Dataset records:

§ §

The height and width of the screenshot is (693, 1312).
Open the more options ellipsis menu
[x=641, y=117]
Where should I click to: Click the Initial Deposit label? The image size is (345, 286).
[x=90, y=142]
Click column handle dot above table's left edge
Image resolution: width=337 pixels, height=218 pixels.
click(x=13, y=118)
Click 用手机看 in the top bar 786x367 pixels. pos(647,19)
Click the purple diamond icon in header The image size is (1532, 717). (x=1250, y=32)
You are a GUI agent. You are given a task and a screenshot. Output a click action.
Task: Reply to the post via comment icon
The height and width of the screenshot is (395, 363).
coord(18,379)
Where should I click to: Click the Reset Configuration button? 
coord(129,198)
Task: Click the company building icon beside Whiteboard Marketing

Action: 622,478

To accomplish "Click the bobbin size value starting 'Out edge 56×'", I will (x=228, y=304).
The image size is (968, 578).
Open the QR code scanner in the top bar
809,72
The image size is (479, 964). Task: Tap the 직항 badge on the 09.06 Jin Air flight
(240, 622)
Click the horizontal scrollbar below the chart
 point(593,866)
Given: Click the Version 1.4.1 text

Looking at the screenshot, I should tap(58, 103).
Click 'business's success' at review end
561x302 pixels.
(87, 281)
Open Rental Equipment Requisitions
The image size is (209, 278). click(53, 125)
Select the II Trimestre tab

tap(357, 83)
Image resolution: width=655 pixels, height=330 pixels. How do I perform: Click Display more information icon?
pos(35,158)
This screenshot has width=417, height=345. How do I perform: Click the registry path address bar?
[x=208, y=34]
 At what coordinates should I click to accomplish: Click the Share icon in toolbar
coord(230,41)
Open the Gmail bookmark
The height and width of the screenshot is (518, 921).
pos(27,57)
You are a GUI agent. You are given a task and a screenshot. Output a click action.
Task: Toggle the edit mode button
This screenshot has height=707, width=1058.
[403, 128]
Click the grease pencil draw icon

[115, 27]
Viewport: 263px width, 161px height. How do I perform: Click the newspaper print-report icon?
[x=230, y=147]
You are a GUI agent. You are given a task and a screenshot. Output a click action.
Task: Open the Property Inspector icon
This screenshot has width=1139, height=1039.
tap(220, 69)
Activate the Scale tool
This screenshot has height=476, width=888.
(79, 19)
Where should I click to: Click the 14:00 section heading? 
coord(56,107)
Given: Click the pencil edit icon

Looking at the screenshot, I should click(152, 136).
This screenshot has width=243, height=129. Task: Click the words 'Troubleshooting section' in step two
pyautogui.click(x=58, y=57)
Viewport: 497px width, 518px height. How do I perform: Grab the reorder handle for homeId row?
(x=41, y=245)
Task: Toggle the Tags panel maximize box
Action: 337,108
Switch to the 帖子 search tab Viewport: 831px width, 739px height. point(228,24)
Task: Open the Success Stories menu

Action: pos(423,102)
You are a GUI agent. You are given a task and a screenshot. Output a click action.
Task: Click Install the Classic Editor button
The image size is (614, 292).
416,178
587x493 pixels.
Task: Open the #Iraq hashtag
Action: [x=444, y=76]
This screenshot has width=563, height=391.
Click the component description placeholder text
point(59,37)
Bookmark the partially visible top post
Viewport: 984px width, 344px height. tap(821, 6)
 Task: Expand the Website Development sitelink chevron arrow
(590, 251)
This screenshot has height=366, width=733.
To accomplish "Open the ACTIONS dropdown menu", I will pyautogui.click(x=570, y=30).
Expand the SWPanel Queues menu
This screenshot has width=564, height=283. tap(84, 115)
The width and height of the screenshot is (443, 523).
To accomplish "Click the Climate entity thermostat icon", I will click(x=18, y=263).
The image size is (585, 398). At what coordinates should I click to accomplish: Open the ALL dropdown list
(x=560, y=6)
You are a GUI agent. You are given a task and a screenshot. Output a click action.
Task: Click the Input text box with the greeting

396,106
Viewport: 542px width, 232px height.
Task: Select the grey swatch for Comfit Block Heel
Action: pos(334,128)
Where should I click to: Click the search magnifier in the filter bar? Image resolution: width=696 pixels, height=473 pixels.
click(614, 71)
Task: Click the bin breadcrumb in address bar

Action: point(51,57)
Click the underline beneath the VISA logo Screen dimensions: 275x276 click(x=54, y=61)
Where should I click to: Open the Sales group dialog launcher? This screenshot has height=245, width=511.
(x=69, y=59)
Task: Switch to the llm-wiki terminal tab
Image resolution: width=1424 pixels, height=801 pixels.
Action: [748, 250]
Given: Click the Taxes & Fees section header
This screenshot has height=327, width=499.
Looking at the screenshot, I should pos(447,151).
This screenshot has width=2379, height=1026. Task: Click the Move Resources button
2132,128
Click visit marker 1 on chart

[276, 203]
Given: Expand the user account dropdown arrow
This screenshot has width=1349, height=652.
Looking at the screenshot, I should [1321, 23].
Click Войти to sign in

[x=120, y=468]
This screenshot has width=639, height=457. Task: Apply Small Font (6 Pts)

§ §

The task: Find the word "will" in the entries. Copy each line that holds it.

Task solution:
To accomplish "Click the bobbin size value starting 'Out edge 56×'", I will (x=228, y=304).
To accomplish "Open the ACTIONS dropdown menu", I will pyautogui.click(x=570, y=30).
To accomplish "Click the Climate entity thermostat icon", I will click(x=18, y=263).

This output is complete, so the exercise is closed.